Sunday, May 01, 2022

April 2022 Reading Round Up

Books, I read books. I read lots of books. 



I read a few books in April, one of which is a May release. I’ll be posting my review to SFFWorld on May 3, the day of publication. I also posted a couple of book reviews in April, books I read in March: The Hunger of the Gods by John Gwynne, the spectacular second entry in his Norse-inspired Bloodsworn saga. Bottom line: this is shaping up to be a stellar fantasy saga. The other book review was T. Kingfisher’s Nettle & Bone a modern take on the tried and true fairy tale about the princess who wants to marry the prince. In the case of this delightful novel, a princess wants to kill the prince. I highly recommend this one, too. 



On the audiobook front, the entire month was consumed joyfully with book four of The Wheel of Time, The Fires of Heaven wonderfully narrated by Michael Kramer and Kate Reading. I continued with my descent into the Horror genre with two gems from small presses. 



John F.D. Taff’s The Fearing, which was originally published in serialized format as short novels/novellas, much like Stephen King’s The Green Mile. Grey Matter Press released a “Definitive Edition”/omnibus slightly re-worked by Taff to be more of a novel. Boy-howdy did I enjoy this book. In it, all the fears of the world have been unleashed and it is up to a handful of characters to figure out how to navigate this world in the midst of transforming. Seemingly at the head of this release of fears is a man named Adam. Taff follows Adam’s journey across America and his affect on the people he encounters along with a few groups of characters who manage to survive the catastrophies and monsters unleashed in the world. 

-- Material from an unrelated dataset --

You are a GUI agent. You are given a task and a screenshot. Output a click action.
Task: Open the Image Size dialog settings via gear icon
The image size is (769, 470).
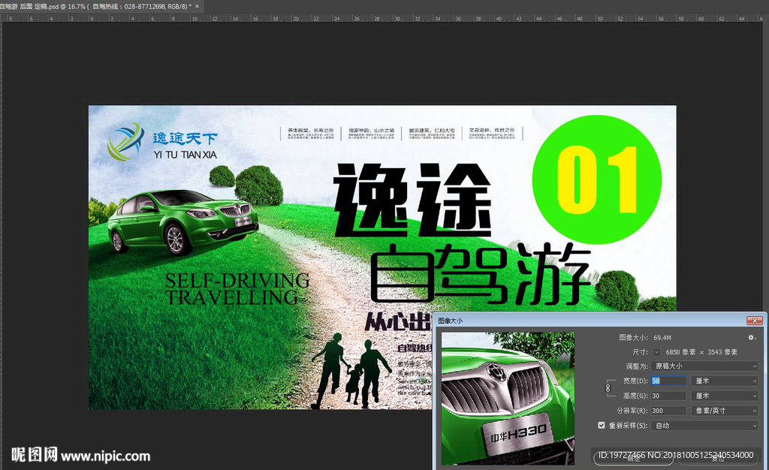751,337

Have I said I loved this book? Well, Robert R. McCammon’s Swan Song, Stephen King’s The Stand, and Chuck Wendig’s Wanderers now have another book joining them on my proverbial top shelf of Epic, Apocalyptic Horror. Love the cover on this one, too. 




Gwendolyn Kiste’s  The Rust Maidens received the Bram Stoker Award for Superior Achievement in a First Novel and it has been appearing on several lists when I'm looking for a good creepy read. 

Set in 1980, Kiste paints a very bleak picture of a Cleveland manufacturing town in the process of dying. The factory which employs the majority of men in town may be closing or cutting back. Phoebe is our protagonist who is returning to town when her mother is about to move from the family home and the area is even more rundown in 2008 than it was in the 1980. Phoebe is powerfully devoted to her friends, even when they exhibit strange maladies like leaking water, glass fingernails, and showing metal bones. Kiste does a fantastic job with character and place in this novel. I could have used a little bit more of an explanation of why these girls were transformed, but sometimes in life, things happen without explanation. I’ll be reading more from Gwendolyn Kiste in the future. 

Unfortunately, one book did not work for me and it is from an author whose work I typically adore. Seanan McGuire’s Season Fears is the “companion” novel to her masterpiece, Middlegame. I found the book to be an overwrought world-building exercise, with one of the main characters taking far too long to actually believe what was happening. The plot momentum was extremely sluggish and everything was bogged down with dense, complicated, and confusing world building.